The problem is twofold: One, you can't tell it not to spin down.  Two, whenever this happens, Windows goes nuts.  I get a barrage of "Delayed Write Failed" errors, despite the fact that I've disabled write caching on that drive, and the only way I can get Windows to recognise the drive again is to turn it off and on again, which is less than ideal.

So I had to write a little script in Cygwin to access the drive every five seconds.  Originally it was every minute, but that didn't actually suffice to keep the little beasty awake.

I think that part of the problem is USB support on my elderly motherboard, which dates to 2003.  I've had problems with other USB drives, but never a hiccup with my Firewire external drive.

Time for a new computer.

Posted by: Pixy Misa at 11:24 AM | Comments (6) | Add Comment | Trackbacks (Suck)
Post contains 233 words, total size 1 kb.
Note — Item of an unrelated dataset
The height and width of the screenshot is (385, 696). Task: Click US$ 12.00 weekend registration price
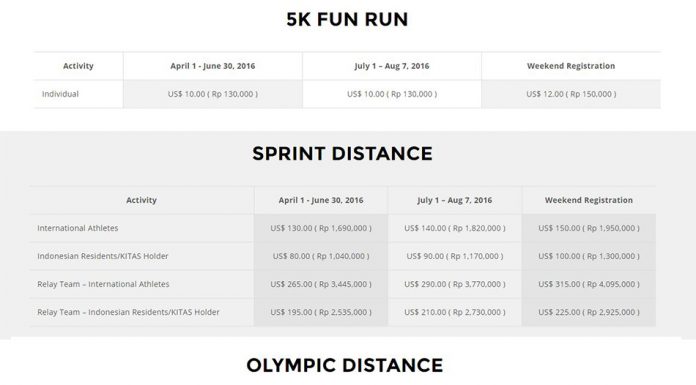click(571, 94)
1 The "Delayed Write Failed" error might have something to do with dirty data cached in the host RAM and not with the drive's built-in cache.
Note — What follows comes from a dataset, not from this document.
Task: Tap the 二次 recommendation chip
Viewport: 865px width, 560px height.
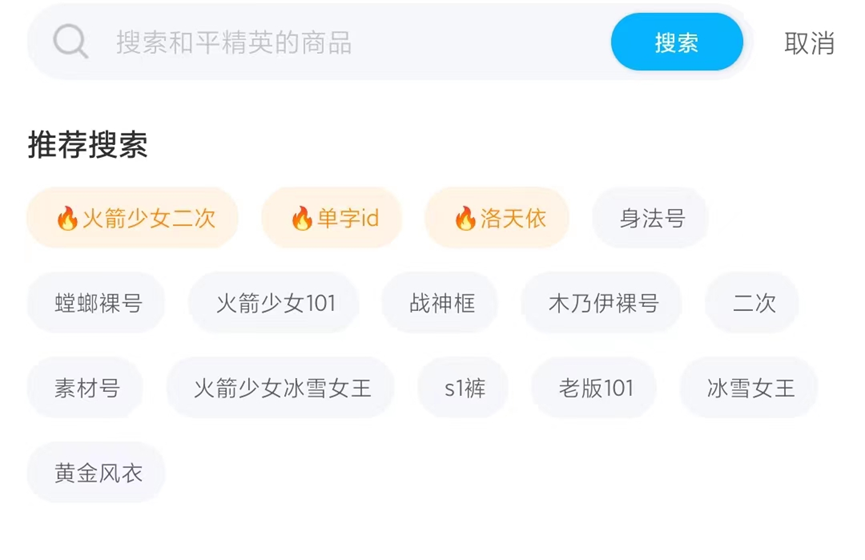Action: [x=753, y=303]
I saw a few drives the spun down by themselves, this usually is configurable with a jumper. One can also make an (S)ATA drive to spin on idle with a command, but I doublt Windows does it.  To push it through a USB bridge requires a special wrapper. command. Also, it's completely transparent, the drive would spin up upon receipt of a read-write command.

If this is something new like Vista, the OS might be trying to put the USB device to enter the suspended state. This is a feature which older Windows boxes did not support, and so tons of devices do not work when a hosts tries to suspend them. The workaround is in the registry somewhere.

Plug the drive into Linux and e-mail me about the results, maybe it's just a broken drive, or a jumper forgotten inside the unit.

Posted by: Pete Zaitcev at Monday, August 20 2007 02:11 PM (9imyF)

2 Oh BTW. Minx refuses to remember all my fields. It only remembers the name, and leaves the rest (e-mail and URL) empty. If I enter the missing fields and hit "Preview", they are empty again. If I just hit "Post", the comment goes up with empty fields.

Posted by: Pete Zaitcev at Monday, August 20 2007 02:13 PM (9imyF)

3
The "Delayed Write Failed" error might have something to do with dirty data cached in the host RAM and not with the drive's built-in cache.
Yep. When I said I'd disabled write caching, I meant I'd disabled Windows' write caching. At least, I think that's what that option is supposed to do. But it's Windows, so who knows.  With my new PC I'm going to try eSATA and see how that goes.
Minx refuses to remember all my fields.
Sorry about that. I've had a couple of reports of that problem, but haven't tracked it down yet.

Posted by: Pixy Misa at Monday, August 20 2007 04:57 PM (PiXy!)

4

Pete, try deleting your "mee.nu" cookie. (Of course, it means you'll have to log in again for mee.nu blogs which only permit commenting by registered users e.g. mine.)

Posted by: Steven Den Beste at Monday, August 20 2007 07:20 PM (+rSRq)

5 The Seagate FreeAgent Pro 500 GB drive that I bought earlier this month and plugged into my system (new in March, Vista, USB 2.0, etc) can be set to "never" spin down via the included software, if that's what you like.

I guess I'm glad I paid extra for the Seagate. (But now it's on sale for less than I paid. *grumble*)

And now, where I work, they're selling fairly big no-name brand external drives (320GB, I think) for $90. Argh. But I'm a big fan of Seagate products anyway.

Posted by: atomic_fungus at Tuesday, August 21 2007 11:27 AM (snLma)

6 I've also found Seagate drives to be excellent.  Western Digital do seem to be pretty good too, and cheaper.  Everyone has their horror story and a particular brand they'll never touch again, but rarely on a statistically meaningful sample set.

(Then again, I had ten or twelve of those IBM Deathstars in various machines at home and work...  The only saving grace was that they didn't go quietly, so you had time to back up your data.)

Posted by: Pixy Misa at Tuesday, August 21 2007 03:23 PM (PiXy!)